Alors, on leur raconte. On leur raconte ce que vous êtes vraiment. Où est-ce que vous êtes et pourquoi. Et lorsque tes arrières-arrière-petits-enfants viendront rendre visite aux nôtres, l'histoire sera sûrement devenue légende.
Mais, les petits loups continueront à venir en ce jour si spécial. Ils continueront à vous attendre les yeux brillants de joie et d'excitation. Et eux aussi croiront, à leur tour, avoir rêvé.
Et ne t'inquiète pas mon cher et vieil ami, tant que j'existe, je serai là.

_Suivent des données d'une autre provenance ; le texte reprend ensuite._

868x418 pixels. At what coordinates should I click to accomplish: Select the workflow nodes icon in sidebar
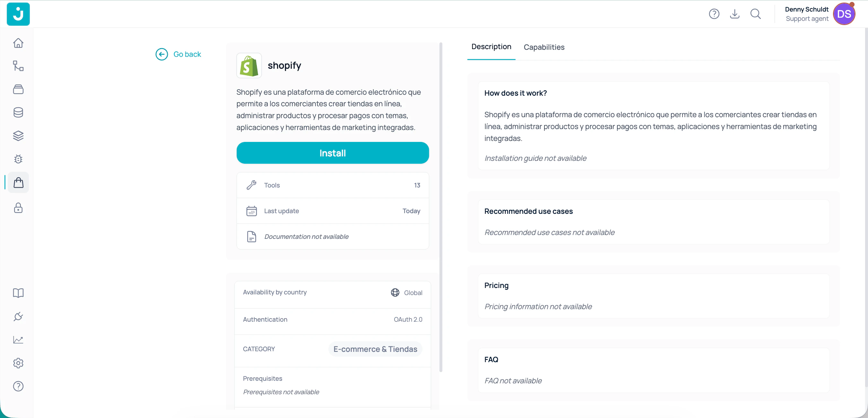click(x=18, y=66)
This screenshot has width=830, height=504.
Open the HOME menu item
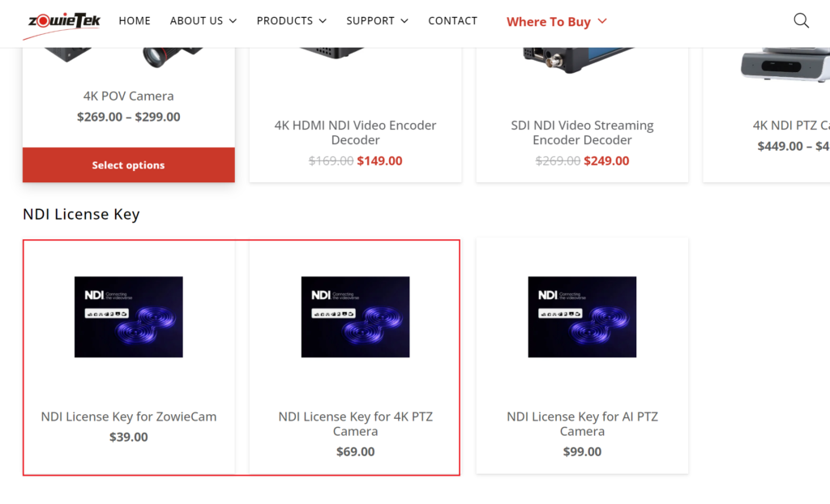135,21
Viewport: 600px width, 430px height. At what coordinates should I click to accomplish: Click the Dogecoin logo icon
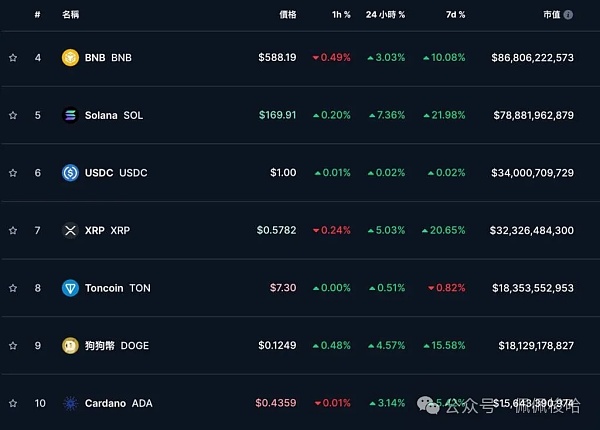pyautogui.click(x=70, y=345)
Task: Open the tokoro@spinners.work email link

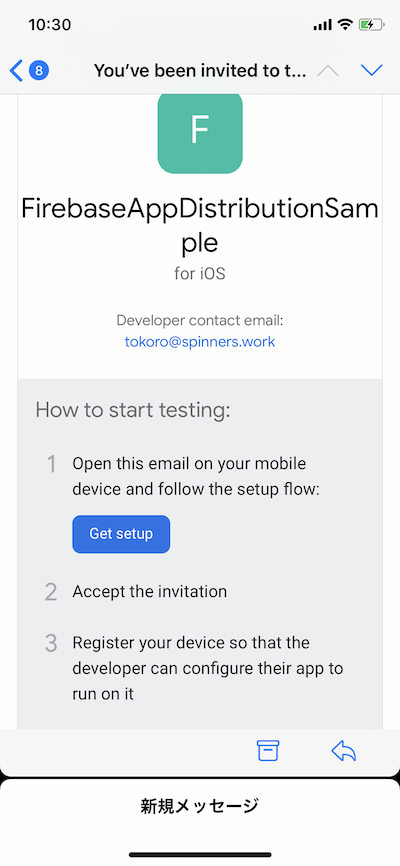Action: [x=200, y=342]

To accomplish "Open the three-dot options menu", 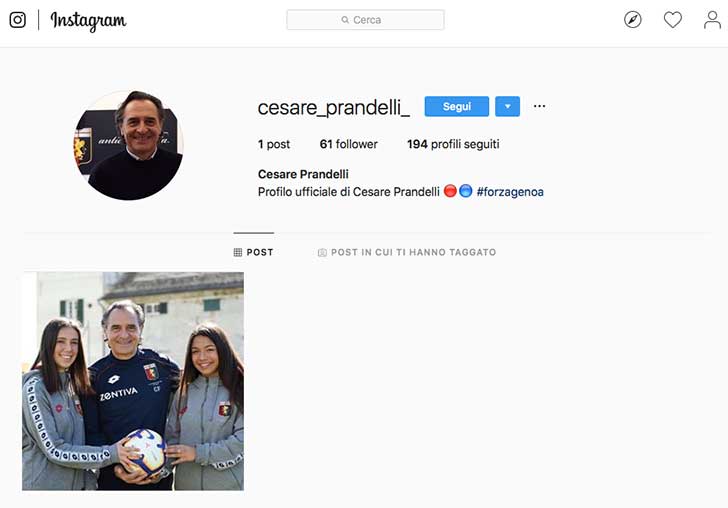I will click(540, 106).
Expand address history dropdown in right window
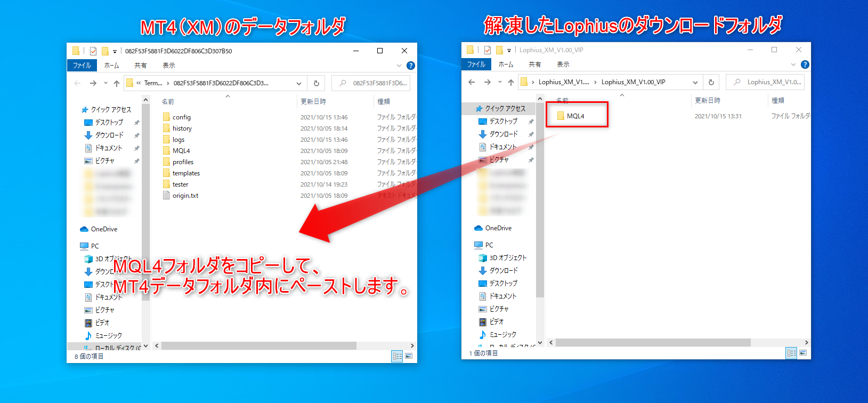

Chaque année, j'attendrai que l'astre lunaire se lève et que tu arrives. J'aurai à mes côtés nos douze amis, accompagnés de leurs familles. Peut-être un jour, à mon tour, j'en aurai une à te montrer. Et un jour ou l'autre, on finira par être de moins en moins nombreux... Quoique, vu le nombre sans cesse croissant de nos familles, j'ai bien peur qu'on soit facilement remplacés par d'autres.
J'espère juste que nos familles, que dis-je, notre race, n'oubliera jamais ton nom et cette fête. Qu'importe qu'ils oublient les noms et les quelques "exploits" de douze vieux loups solitaires un peu trop bagarreurs, ils doivent se souvenir du meilleur d'entre nous et de sa famille de rêve.